--- TASK GOAL ---
Which lines run from the one containing "The height and width of the screenshot is (445, 459)." to the end of the entries below? Reproduce them exactly, both ends included.

Dataset entries:
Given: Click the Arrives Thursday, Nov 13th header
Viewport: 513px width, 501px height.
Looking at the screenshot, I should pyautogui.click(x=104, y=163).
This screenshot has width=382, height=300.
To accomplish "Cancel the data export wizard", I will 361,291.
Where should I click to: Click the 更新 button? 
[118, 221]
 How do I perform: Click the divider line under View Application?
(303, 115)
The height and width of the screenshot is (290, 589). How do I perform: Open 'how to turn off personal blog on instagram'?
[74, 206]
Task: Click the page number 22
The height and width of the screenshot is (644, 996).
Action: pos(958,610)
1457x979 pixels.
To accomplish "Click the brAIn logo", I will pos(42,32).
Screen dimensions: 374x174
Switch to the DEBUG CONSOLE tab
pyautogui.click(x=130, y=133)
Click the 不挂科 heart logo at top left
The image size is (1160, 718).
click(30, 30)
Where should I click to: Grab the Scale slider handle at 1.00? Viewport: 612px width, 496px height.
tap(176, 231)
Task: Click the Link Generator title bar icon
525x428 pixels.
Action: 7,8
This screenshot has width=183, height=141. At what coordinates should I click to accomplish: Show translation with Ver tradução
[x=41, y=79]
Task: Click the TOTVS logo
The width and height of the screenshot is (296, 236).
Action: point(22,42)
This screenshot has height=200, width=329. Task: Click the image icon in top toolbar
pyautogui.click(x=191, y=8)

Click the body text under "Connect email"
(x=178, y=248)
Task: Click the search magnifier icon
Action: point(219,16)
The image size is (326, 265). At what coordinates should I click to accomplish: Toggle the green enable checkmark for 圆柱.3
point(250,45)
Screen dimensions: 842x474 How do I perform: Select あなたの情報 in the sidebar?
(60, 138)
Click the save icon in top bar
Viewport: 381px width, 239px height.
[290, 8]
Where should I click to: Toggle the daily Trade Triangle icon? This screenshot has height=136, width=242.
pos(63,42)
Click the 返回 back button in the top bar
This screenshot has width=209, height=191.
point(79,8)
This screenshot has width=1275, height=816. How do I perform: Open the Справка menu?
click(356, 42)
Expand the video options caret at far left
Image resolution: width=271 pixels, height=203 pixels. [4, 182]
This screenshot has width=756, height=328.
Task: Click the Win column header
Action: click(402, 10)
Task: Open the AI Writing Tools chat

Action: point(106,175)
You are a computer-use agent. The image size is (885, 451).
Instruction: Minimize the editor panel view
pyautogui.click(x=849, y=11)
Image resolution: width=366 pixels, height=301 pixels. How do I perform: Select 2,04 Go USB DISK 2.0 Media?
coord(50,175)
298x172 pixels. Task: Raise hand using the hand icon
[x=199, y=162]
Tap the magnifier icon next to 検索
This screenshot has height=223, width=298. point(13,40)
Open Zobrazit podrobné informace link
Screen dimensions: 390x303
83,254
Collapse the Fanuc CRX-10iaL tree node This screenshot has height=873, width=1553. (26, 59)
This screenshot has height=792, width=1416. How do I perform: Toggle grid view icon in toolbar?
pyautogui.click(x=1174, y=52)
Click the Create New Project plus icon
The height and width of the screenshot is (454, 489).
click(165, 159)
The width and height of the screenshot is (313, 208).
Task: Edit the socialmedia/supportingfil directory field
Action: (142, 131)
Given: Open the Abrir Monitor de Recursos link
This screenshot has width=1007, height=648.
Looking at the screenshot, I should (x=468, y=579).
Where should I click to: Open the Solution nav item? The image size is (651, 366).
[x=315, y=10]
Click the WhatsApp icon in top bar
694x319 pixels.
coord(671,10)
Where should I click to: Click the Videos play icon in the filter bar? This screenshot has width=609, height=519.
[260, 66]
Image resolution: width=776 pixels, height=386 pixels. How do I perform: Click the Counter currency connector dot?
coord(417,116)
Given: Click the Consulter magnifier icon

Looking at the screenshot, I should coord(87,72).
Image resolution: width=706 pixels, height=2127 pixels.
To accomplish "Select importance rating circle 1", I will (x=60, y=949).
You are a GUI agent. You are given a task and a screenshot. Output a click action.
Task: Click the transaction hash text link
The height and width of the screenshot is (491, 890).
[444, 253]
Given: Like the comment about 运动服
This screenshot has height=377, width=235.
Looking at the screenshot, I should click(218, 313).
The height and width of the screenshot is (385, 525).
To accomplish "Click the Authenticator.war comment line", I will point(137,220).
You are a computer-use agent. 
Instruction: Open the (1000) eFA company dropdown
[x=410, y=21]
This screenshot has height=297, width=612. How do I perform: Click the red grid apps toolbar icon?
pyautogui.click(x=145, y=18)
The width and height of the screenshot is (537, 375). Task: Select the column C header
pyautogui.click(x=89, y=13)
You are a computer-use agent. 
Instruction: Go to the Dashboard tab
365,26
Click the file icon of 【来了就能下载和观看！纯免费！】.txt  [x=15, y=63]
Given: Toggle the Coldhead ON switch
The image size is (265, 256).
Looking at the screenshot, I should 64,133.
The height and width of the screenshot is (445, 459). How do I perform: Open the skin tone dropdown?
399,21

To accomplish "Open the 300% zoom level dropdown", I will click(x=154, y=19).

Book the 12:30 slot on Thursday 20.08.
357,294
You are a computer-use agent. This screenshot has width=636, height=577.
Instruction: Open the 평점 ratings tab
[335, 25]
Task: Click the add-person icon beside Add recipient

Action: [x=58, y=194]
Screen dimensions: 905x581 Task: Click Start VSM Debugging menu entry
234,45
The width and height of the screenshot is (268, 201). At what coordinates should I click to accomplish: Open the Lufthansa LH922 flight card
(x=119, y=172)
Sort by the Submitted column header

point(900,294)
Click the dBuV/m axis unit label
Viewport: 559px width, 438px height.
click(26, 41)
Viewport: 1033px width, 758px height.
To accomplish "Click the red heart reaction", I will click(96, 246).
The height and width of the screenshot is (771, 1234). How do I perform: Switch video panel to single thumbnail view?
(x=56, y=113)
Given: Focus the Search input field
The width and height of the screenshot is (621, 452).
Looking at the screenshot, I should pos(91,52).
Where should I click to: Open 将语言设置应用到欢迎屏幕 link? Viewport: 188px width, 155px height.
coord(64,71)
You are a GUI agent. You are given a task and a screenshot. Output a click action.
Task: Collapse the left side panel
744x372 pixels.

--- REPLY ---
The height and width of the screenshot is (445, 459). How do I perform: Open the skin tone dropdown?
399,21

To accomplish "Open the 300% zoom level dropdown", I will click(x=154, y=19).

Book the 12:30 slot on Thursday 20.08.
357,294
You are a computer-use agent. This screenshot has width=636, height=577.
Instruction: Open the 평점 ratings tab
[335, 25]
Task: Click the add-person icon beside Add recipient

Action: [x=58, y=194]
Screen dimensions: 905x581 Task: Click Start VSM Debugging menu entry
234,45
The width and height of the screenshot is (268, 201). At what coordinates should I click to accomplish: Open the Lufthansa LH922 flight card
(x=119, y=172)
Sort by the Submitted column header

point(900,294)
Click the dBuV/m axis unit label
Viewport: 559px width, 438px height.
click(26, 41)
Viewport: 1033px width, 758px height.
To accomplish "Click the red heart reaction", I will click(96, 246).
The height and width of the screenshot is (771, 1234). How do I perform: Switch video panel to single thumbnail view?
(x=56, y=113)
Given: Focus the Search input field
The width and height of the screenshot is (621, 452).
Looking at the screenshot, I should pos(91,52).
Where should I click to: Open 将语言设置应用到欢迎屏幕 link? Viewport: 188px width, 155px height.
coord(64,71)
You are a GUI agent. You are given a task and a screenshot. Output a click action.
Task: Collapse the left side panel
744x372 pixels.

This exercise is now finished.